Farewell and Chorley parish lies three miles north of Lichfield. With the hamlet of Chorley nearby, the church lies maybe three miles to the northwest of Lichfield in Staffordshire. From 1550 Farewell formed part of the Estate of William Lord Paget, an English statesman and accountant who held prominent positions in the service of Henry VIII, Edward VI and Queen Mary. Farewell Hall (“a very neat house of brick”) was built in the 1600s for John Wightwick or for one of his children. Wightwick was a lawyer of the Inner Temple who worked closely with the Ferrers of Tamworth Castle. The village lies in an agricultural area with gravel, clay and sandy soil suitable for growing turnips, wheat and barley.

Elizabeth (nee Elsemore) and Benjamin Derry had three children that we are aware of, James in 1784,  Benjamin in 1791and Sophia who was baptised in St Michael’s in Lichfield in 1788 and went on to marry James Barnes there in 1807.

James was also from Farewell where he was baptised in July 1780. His mother, Martha (nee Nixon) had also been born in Farewell back in 1740, but his father Thomas Barnes’s family came from Uttoxeter. They married in Farewell in 1765 and stayed there to raise their family. Thomas Barnes and Martha (nee Nixon) died in 1810 and 1806 respectively and share a grave in Farewell churchyard along with their son Joseph who died in 1811 at the age of 31. Their headstone is well preserved and contains some of the clearest and fanciest lettering I have ever seen at the grave this old. There are a number of Derry’s in the churchyard there and the census returns for Farewell and Burntwood show many different families.

James Barnes, born in 1780 was the second youngest child to five brothers and three sisters. We have a DNA connection through James’s elder brother Thomas born in 1772. James married Sophia Derry in St Michael’s Lichfield in February 1807. James was a Joiner. Their eight children, four boys and four girls, were all born and christened near to Lichfield and of these Samuel Barnes was the youngest son, christened in nearby Burntwood in 1821. On the death of his father James Barnes in 1835 when he was only 14, his mother and his three sisters took in washing and started dressmaking to keep bread on the table and Samuel was apprenticed into the Coachbuilding trade initially in Lichfield. In the 1840s once he was of age, he moved to Birmingham where he met Sarah Reighnolds Bray from a family recently moved into Birmingham from Abdon in Shropshire in the 1820s. They married at St Peter/St Paul in Aston in 1849 whilst living initially in Deritend and then in Fazeley Street near the centre of the city, probably working at the Metropolitan Coachworks in Saltley. His mother Sophia (nee Derry) died in Lichfield in 1868.

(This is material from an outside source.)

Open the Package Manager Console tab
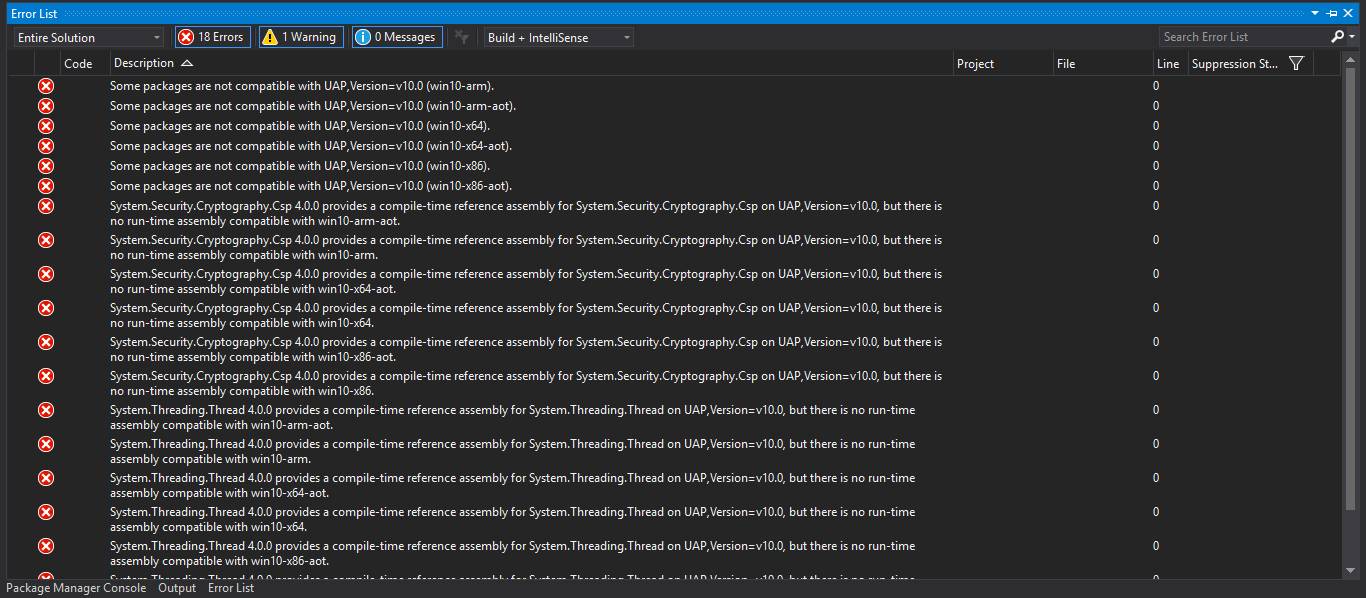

Sarah (nee Bray) and Samuel had seven children of their own, mostly born on the edges of Birmingham and Aston. Their fifth child Lizzie Barnes was born in 1860 at 10 Aston Rd in Birmingham. Subsequently they lived in Legge Street and finally in the back-to-backs in Cardigan Street. Lizzie’s elder brother worked as a railway clerk while her other two brothers went into the printing trade. Her nephew Bertram died in 1916 fighting for the Warwickshire Regiment in France. In 1880 at St Bartholomew’s Church Edgbaston Lizzie Barnes married Howard Cork, a corkscrew maker and over the next 14 years had 4 girls and three boys whilst living near the centre of Birmingham, in Irving Street, then Great Colmore Street, eventually giving up the Steel Toy Trade and opening a tripe shop in Great Lister Street in the early 1900s when Howard and Lizzie were in their 50s.

None of their children appear to have fought in the War, and Lizzie Cork (nee Barnes) died at home in 1925, predeceasing her husband William by two years.